Meidcal image processing: denoising dynamic perfusion MRI (DCE-MRI) data using AI

Abstract

Dynamic Contrast-Enhanced MRI (DCE-MRI) has been established as a non-invasive imaging technique which is extensively used to quantitatively evaluate tumour biology in many physiological and pathological cases. The dynamic scans are then used to quantify the permeability of the contrast agent to the Blood-Brain Barrier (BBB) by extracting the pharmacokinetic parameters. However, the DCE-MRI concentration curves (C(t)) are prone to Gaussian and Rician noise. In this study, an attempt is based to understand the variation of different Tracer Kinetic Parameters (TKP) at various noise levels.
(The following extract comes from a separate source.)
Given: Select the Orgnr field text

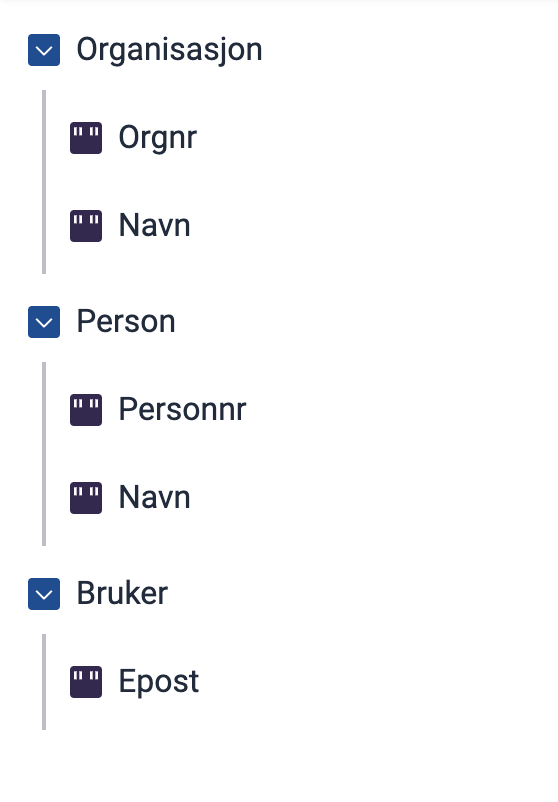Looking at the screenshot, I should (158, 139).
Further, state of the art deep learning-based denoising systems were trained to capture the different noise levels and characteristic shapes of the C(t) in an attempt to reduce the noise found in the real dataset. For training as clean signals (ground truth) are not available, the Generalized Tracer Kinetic Model (GTKM) with non-linear dynamics was used to generate pragmatic training data. The results of this study reveal the dependence of TKP on noise levels. It was also found that deep denoising systems were able to bring down the inherent noise in the C(t) curves from the Gray Matter and White Matter in the real dataset. This is validated by the improved Signal to Noise Ratio (SNR) and increase in the similarity index of the concentration curves of neighbouring voxels.